Nginx 配置示例
示例一:动态代理
server {
listen 80;
server_name xiexianbin.cn;
# logging
access_log /var/log/tengine/xiexianbin.cn.access.log main;
error_log /var/log/tengine/xiexianbin.cn.error.log warn;
location / {
return 301 http://$arg_host-$arg_port.xiexianbin.cn;
}
}
server {
listen 80;
server_name *.xiexianbin.cn;
# logging
access_log /var/log/tengine/xiexianbin.cn.access.log;
error_log /var/log/tengine/xiexianbin.cn.error.log warn;
location / {
if ($http_host ~* ^(.*)-(.*).xiexianbin.cn(.*)) {
set $jupyter_host $1;
set $jupyter_port $2;
}
add_header Access-Control-Allow-Origin *;
add_header Access-Control-Allow-Credentials true;
add_header Access-Control-Allow-Methods *;
add_header Access-Control-Allow-Headers 'DNT,X-Mx-ReqToken,Keep-Alive,User-Agent,X-Requested-With,If-Modified-Since,Cache-Control,Content-Type,Authorization';
proxy_http_version 1.1;
proxy_set_header Host $http_host;
proxy_set_header X-Forwarded-Proto $scheme;
proxy_set_header X-Forwarded-For $proxy_add_x_forwarded_for;
proxy_set_header Upgrade $http_upgrade;
proxy_set_header Connection upgrade;
proxy_pass http://$jupyter_host:$jupyter_port;
}
}
示例二:代理SSL
location / {
proxy_pass https://127.0.0.1:443;
proxy_redirect off;
proxy_ssl_verify off;
proxy_ssl_server_name on;
proxy_ssl_session_reuse off;
proxy_set_header Host $host;
...
}
允许 iframe 嵌套
- location 下配置,否则报错:
Refused to display 'https://xxx.xiexianbin.cn.cn/' in a frame because it set 'X-Frame-Options' to 'deny'.

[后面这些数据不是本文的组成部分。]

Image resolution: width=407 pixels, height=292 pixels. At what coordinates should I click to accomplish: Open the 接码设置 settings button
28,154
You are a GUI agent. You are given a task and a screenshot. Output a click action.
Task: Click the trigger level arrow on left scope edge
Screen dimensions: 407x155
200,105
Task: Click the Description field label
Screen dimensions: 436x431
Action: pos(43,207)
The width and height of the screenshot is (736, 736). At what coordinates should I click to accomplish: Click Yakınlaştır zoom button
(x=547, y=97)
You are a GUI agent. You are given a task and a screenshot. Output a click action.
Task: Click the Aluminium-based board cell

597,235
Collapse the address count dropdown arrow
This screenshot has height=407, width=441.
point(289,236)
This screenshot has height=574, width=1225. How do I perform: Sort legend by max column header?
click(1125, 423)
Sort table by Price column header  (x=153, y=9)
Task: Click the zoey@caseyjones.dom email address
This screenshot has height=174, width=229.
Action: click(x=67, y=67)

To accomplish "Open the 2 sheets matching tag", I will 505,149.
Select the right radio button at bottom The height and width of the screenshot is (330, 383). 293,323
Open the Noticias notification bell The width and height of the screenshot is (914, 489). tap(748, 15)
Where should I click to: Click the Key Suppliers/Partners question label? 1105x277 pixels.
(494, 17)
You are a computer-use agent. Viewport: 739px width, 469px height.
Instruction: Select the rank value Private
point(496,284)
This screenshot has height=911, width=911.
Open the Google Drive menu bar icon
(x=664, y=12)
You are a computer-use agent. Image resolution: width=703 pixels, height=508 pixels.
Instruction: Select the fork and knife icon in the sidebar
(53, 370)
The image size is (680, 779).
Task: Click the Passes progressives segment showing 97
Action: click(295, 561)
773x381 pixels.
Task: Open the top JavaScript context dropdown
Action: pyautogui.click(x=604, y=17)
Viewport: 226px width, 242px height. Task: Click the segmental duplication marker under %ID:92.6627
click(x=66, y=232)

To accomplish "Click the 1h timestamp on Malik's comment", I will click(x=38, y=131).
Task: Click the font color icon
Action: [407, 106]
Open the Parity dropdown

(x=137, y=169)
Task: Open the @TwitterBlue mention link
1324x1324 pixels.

proxy_hide_header X-Frame-Options;
add_header X-Frame-Options ALLOWALL;
# add_header X-Frame-Options "ALLOW-FROM https://www.***.com/" always;
# X-Frame-Options: DENY # 拒绝
# X-Frame-Options: SAMEORIGIN # 同源
# X-Frame-Options: ALLOW-FROM https://example.com/ # 指定网址